An enterprise product (also known as an “Enterprise Software Product”) is any product or software whose management involves multiple stakeholders.
This generally includes internal sales, pre-sales, customer success, customer support, and marketing teams, as well as stakeholders. These key team members are required to be kept up-to-date on the product’s release cycle, associated roadmaps, and marketing success.
Enterprise products are driven by product managers, who align the multiple team members’ goals and product recommendations to form one cohesive product for the market.
These PMs rely less on marketing than traditional consumer products because the bulk of resources has instead been dedicated to market analysis and product development. As a result, enterprise products are hyper-targeted to both end users’ pain points and key stakeholders’ (the gatekeepers) goals.
The difference between enterprise products and consumer products boils down to one significant factor: who the product is being developed for.

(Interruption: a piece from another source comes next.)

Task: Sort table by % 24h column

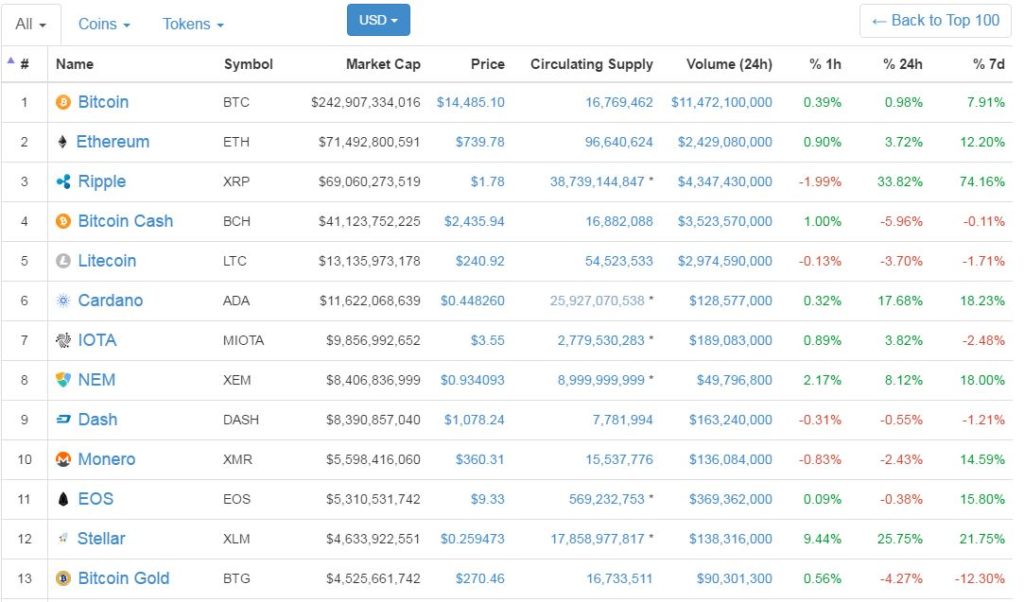Action: click(x=902, y=64)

Consumer products are products that are purchased by buyers for personal use — whether it be individuals, groups, or households. Products for personal use are bought by consumers and, as such, it’s a consumer who’s kept in mind when the product is being developed and marketed.
Who will be buying this product?
What problems will they be using it to solve?

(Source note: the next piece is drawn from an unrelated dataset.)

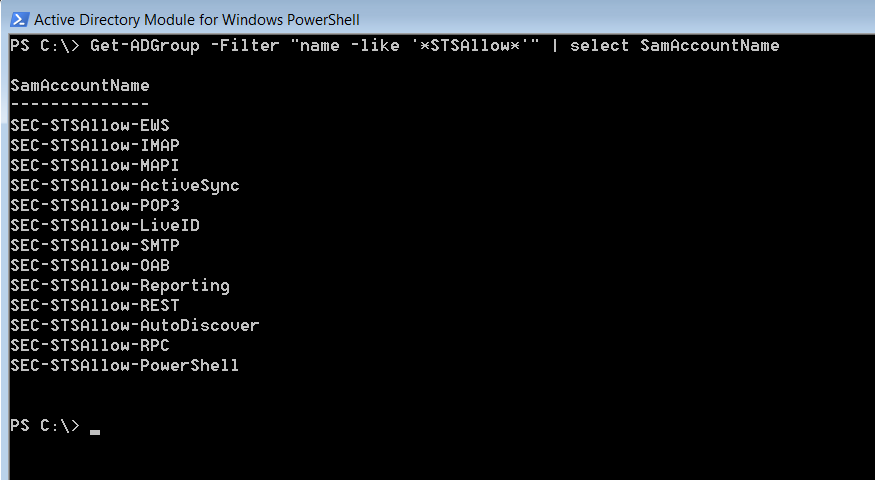The width and height of the screenshot is (875, 480).
Task: Click the SEC-STSAllow-POP3 entry
Action: 95,205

What demographic is our target audience?
Consumer products will work to answer these questions and will be developed to fix a specific end user problem. The four main types of consumer products are convenience products, shopping products, specialty products, and unsought products.
Enterprise products, on the other hand, are formulated with entire organizations in mind, instead of individuals. Commonly, these products seek to fill a hole in the market or create a product to rival a competitor’s pre-existing one.

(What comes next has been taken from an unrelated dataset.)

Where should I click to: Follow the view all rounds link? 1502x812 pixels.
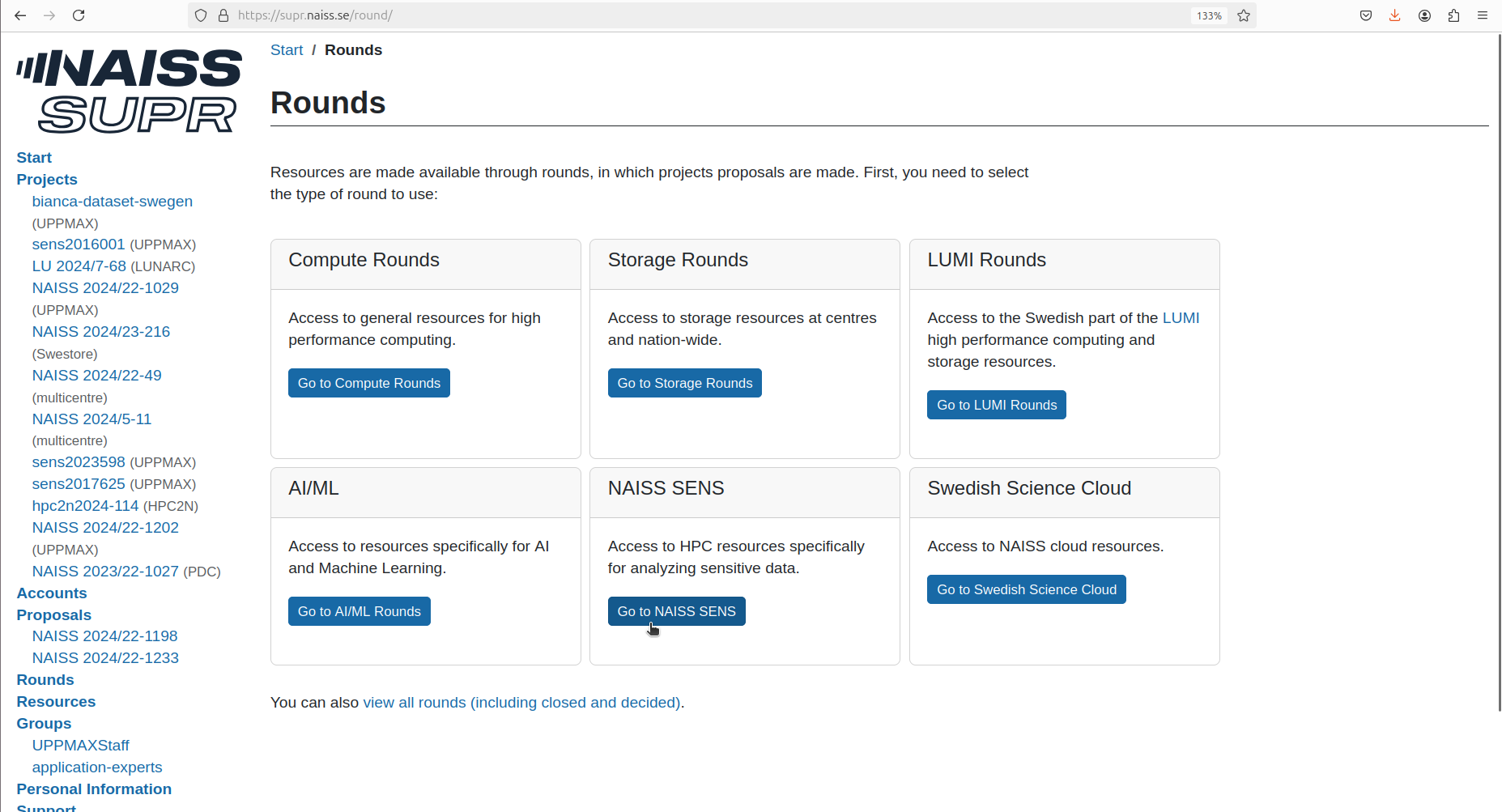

It can be a very complex process to develop an enterprise product. You need to unpick and understand myriad stakeholder needs and get user feedback and input from a broad range of people.
Being an Enterprise Product Manager is a multifaceted role that orbits around handling the product feature requests of both internal and external stakeholders.
The specific day-to-day activities of an Enterprise Product Manager include working to understand customer needs, manage stakeholder needs, and strategize overarching product decisions.
On any given day, an Enterprise Product Manager might be:
Conducting in-person interviews with both prospective buyers and key stakeholders
Observing usage of the product to see what improvements could be made
Facilitating information between customer-facing teams
Implementing relevant stakeholder feedback during the product development process
Enterprise Product Manager can be stressful at times. There are a lot of plates to spin! A talented product manager can be the determining factor between an enterprise product being a success… or a failure.
Enterprise Product Managers face a variety of challenges due to the sheer number of people involved in the product development and rollout processes.
Other common hurdles for Enterprise Product Managers to overcome are:
Having to determine which stakeholder product suggestions are viable and which are not (without damaging the stakeholder relationships!)
Managing user expectations (especially when they want the product to be production-ready at the earlier stages of the development or testing processes)
And aligning internal stakeholder goals in a way that still creates a marketable product.
Despite its many challenges, however, being an Enterprise Product Manager is considered a solid foundation for good company culture. When employees and stakeholders feel involved in the company’s strategic direction, general happiness and productivity in the workplace are set to rise.
That high level of involvement is what the enterprise product methodology fosters.
As an Enterprise Product Manager, one contributes heavily to their team, is cross-functional in their role, and provides significant support to all of their peers. They act as the proverbial grease that keeps the company’s wheels running smoothly.